Stored items →
- - - -
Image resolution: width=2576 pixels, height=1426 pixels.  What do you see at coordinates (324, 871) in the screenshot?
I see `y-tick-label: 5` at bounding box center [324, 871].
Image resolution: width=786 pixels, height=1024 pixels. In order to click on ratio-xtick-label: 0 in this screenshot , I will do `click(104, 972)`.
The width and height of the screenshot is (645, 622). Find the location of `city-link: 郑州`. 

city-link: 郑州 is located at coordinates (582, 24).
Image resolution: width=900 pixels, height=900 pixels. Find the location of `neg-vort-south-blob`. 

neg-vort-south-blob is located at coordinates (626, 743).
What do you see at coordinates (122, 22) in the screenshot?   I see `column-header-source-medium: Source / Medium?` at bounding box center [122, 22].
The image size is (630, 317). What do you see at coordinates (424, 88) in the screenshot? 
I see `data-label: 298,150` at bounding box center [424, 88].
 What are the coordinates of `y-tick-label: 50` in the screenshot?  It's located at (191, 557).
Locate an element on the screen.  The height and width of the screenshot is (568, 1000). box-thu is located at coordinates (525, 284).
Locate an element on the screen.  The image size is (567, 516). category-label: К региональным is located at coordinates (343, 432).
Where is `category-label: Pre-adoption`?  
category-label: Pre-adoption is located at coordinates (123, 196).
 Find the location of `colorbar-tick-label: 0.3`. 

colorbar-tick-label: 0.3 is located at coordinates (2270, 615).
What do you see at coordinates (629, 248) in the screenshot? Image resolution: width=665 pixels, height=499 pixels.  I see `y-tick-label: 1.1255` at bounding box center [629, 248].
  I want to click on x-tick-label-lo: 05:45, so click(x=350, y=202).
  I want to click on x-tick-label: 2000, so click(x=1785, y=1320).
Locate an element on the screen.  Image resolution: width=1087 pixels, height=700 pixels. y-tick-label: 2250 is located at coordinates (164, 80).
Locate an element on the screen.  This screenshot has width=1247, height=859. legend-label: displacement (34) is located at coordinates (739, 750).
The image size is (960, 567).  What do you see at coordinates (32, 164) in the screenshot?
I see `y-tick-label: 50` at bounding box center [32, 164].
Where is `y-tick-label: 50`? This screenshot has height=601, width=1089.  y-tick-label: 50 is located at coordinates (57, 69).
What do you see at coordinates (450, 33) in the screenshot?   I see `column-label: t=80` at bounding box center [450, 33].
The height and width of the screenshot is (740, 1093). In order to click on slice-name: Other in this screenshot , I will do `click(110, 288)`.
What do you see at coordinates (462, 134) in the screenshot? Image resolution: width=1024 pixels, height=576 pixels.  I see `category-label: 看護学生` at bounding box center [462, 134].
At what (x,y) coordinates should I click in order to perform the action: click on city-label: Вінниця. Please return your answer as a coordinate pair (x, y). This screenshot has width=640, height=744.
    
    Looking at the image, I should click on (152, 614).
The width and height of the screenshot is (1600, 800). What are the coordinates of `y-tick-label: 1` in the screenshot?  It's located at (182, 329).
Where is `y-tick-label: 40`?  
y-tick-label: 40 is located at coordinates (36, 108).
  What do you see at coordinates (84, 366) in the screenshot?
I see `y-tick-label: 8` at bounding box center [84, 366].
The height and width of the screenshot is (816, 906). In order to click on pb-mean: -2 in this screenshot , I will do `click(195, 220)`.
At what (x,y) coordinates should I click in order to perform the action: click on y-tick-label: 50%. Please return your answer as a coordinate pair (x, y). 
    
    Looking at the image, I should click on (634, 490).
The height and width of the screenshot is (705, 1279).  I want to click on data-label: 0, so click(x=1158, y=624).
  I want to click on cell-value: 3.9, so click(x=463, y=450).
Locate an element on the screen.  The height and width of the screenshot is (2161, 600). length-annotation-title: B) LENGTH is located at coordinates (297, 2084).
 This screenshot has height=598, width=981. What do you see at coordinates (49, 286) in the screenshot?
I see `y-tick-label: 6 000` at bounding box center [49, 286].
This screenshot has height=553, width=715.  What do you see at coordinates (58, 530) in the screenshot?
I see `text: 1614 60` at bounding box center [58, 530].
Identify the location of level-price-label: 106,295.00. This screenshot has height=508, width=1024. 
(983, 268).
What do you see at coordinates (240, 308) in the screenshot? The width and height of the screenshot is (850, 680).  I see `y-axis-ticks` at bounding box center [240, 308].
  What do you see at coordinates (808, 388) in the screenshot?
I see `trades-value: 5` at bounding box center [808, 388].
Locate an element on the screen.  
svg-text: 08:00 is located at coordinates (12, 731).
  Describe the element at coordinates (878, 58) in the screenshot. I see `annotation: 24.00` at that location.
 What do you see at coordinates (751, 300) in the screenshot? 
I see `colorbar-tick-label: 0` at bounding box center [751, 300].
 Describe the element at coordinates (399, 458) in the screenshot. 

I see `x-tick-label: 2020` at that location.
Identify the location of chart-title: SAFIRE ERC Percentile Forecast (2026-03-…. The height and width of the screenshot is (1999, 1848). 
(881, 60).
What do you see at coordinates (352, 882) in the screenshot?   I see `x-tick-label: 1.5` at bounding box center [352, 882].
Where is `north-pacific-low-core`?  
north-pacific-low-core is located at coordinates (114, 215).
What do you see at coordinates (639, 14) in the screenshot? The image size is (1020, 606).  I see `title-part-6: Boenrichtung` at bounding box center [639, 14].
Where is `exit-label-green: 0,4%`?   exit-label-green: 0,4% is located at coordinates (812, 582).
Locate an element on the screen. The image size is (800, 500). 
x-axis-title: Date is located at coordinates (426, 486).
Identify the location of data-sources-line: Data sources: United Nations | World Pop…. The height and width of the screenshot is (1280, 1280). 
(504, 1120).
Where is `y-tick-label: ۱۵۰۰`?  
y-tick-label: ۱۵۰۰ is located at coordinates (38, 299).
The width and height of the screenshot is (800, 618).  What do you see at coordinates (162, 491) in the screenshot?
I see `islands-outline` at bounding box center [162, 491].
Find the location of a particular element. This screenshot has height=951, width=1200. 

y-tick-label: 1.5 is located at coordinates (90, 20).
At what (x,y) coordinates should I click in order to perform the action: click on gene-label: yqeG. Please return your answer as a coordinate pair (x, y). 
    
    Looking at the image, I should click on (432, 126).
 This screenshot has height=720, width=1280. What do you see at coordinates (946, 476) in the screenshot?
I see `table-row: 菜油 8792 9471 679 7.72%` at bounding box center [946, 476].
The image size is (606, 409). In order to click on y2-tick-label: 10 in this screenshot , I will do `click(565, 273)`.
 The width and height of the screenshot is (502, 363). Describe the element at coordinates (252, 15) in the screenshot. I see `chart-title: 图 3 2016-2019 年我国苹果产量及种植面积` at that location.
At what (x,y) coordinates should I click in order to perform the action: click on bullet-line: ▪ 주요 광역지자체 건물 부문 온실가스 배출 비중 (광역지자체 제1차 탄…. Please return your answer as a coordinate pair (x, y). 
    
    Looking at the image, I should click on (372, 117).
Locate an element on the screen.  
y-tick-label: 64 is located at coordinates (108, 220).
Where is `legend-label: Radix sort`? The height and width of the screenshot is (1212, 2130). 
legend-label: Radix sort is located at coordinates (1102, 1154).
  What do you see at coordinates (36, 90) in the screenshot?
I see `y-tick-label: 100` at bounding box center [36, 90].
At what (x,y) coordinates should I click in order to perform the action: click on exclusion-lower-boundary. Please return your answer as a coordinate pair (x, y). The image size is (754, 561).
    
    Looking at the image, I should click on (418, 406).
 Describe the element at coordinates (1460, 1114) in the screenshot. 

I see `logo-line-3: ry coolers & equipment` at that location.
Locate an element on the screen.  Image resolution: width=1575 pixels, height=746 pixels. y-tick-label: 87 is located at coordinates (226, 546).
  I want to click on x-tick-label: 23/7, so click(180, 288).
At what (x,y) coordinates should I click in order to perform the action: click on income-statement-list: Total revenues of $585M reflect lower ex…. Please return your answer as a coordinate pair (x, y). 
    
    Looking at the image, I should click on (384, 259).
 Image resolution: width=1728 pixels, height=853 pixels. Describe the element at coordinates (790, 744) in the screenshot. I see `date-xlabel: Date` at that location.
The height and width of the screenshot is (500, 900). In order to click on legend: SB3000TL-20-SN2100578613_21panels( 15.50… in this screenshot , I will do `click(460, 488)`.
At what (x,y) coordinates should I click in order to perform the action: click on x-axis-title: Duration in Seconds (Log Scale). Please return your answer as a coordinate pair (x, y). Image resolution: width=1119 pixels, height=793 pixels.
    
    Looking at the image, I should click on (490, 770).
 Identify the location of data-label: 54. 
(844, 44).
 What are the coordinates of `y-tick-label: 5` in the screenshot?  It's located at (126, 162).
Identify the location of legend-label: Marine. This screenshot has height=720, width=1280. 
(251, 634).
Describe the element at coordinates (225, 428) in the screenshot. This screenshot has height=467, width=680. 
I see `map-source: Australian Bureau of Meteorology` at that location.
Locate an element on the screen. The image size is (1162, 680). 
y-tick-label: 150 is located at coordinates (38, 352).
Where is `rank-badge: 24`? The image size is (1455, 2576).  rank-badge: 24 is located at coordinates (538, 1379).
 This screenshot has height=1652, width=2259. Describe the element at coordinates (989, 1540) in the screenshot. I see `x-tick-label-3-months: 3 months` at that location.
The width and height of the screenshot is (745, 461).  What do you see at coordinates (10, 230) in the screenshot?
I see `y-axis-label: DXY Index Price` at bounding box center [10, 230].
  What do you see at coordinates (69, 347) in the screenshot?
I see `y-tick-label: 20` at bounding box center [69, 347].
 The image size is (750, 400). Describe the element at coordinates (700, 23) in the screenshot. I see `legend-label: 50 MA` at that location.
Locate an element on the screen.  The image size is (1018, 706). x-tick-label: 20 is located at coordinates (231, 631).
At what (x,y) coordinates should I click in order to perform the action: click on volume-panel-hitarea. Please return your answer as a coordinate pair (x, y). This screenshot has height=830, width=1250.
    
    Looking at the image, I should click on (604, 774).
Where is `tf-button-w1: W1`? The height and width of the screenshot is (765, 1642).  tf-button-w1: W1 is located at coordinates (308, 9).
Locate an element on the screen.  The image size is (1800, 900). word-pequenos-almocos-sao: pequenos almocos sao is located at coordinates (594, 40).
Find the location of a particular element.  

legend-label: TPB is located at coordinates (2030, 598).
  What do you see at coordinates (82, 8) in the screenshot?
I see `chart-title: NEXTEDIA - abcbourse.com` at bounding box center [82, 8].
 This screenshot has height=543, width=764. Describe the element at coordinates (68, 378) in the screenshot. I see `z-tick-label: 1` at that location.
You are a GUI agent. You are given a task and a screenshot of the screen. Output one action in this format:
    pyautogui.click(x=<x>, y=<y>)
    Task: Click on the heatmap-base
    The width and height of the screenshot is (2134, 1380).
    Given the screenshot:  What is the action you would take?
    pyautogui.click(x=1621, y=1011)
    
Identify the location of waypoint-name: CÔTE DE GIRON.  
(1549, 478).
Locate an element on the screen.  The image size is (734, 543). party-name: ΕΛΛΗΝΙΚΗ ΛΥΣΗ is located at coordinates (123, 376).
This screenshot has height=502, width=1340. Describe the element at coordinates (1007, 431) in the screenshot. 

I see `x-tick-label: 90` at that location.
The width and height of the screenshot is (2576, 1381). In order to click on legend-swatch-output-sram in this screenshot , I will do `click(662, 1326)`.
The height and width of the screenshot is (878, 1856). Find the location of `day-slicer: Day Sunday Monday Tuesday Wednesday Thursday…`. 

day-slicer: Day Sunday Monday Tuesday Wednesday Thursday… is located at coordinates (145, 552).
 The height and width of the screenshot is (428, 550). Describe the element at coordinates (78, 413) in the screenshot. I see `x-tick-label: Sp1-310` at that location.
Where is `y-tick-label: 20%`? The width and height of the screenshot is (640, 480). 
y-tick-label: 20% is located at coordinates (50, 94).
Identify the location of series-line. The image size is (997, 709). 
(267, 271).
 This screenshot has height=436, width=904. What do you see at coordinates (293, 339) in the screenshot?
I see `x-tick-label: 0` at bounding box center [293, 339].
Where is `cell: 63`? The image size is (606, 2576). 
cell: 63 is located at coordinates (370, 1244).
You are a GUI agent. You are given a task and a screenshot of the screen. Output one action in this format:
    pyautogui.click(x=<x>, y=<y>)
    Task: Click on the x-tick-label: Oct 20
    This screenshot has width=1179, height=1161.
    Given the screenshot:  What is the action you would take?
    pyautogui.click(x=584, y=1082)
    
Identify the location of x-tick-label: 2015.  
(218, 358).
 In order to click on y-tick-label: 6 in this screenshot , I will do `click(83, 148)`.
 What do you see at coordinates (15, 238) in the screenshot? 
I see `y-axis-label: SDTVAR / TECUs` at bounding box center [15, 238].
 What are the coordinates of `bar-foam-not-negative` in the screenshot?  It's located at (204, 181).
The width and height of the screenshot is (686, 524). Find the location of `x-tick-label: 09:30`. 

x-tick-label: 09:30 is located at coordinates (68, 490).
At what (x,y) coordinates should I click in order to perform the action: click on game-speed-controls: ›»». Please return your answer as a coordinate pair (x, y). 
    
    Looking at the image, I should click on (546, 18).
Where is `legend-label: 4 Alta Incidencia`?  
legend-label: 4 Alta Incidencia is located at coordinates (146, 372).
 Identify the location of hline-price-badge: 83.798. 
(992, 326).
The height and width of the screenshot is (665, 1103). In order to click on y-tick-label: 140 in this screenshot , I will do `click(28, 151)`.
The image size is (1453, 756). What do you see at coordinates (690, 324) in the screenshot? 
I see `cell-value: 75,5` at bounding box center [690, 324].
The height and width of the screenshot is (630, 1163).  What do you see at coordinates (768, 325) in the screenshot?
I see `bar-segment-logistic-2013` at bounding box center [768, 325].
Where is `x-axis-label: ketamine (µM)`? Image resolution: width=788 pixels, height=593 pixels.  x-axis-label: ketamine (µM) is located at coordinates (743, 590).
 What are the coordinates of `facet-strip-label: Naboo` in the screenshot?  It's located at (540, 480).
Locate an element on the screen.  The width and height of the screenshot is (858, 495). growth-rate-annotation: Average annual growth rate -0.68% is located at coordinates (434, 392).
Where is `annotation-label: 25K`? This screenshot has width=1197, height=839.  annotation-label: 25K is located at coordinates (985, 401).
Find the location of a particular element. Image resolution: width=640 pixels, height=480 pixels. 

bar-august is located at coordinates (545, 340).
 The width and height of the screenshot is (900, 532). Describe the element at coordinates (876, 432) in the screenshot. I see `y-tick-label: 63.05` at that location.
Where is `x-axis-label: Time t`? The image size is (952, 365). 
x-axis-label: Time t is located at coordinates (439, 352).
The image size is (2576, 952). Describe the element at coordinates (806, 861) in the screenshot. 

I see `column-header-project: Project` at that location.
- - - -
Format the stretch from the line containing "The height and width of the screenshot is (500, 900)." through the line containing "The image size is (750, 400)." as a JSON list of strings, one string per line, skipping blank lines.

Answer to the exercise →
[
  "The height and width of the screenshot is (500, 900). In order to click on legend: SB3000TL-20-SN2100578613_21panels( 15.50… in this screenshot , I will do `click(460, 488)`.",
  "At what (x,y) coordinates should I click in order to perform the action: click on x-axis-title: Duration in Seconds (Log Scale). Please return your answer as a coordinate pair (x, y). Image resolution: width=1119 pixels, height=793 pixels.",
  "    Looking at the image, I should click on (490, 770).",
  " Identify the location of data-label: 54. ",
  "(844, 44).",
  " What are the coordinates of `y-tick-label: 5` in the screenshot?  It's located at (126, 162).",
  "Identify the location of legend-label: Marine. This screenshot has height=720, width=1280. ",
  "(251, 634).",
  "Describe the element at coordinates (225, 428) in the screenshot. This screenshot has height=467, width=680. ",
  "I see `map-source: Australian Bureau of Meteorology` at that location.",
  "Locate an element on the screen. The image size is (1162, 680). ",
  "y-tick-label: 150 is located at coordinates (38, 352).",
  "Where is `rank-badge: 24`? The image size is (1455, 2576).  rank-badge: 24 is located at coordinates (538, 1379).",
  " This screenshot has height=1652, width=2259. Describe the element at coordinates (989, 1540) in the screenshot. I see `x-tick-label-3-months: 3 months` at that location.",
  "The width and height of the screenshot is (745, 461).  What do you see at coordinates (10, 230) in the screenshot?",
  "I see `y-axis-label: DXY Index Price` at bounding box center [10, 230].",
  "  What do you see at coordinates (69, 347) in the screenshot?",
  "I see `y-tick-label: 20` at bounding box center [69, 347].",
  " The image size is (750, 400). Describe the element at coordinates (700, 23) in the screenshot. I see `legend-label: 50 MA` at that location."
]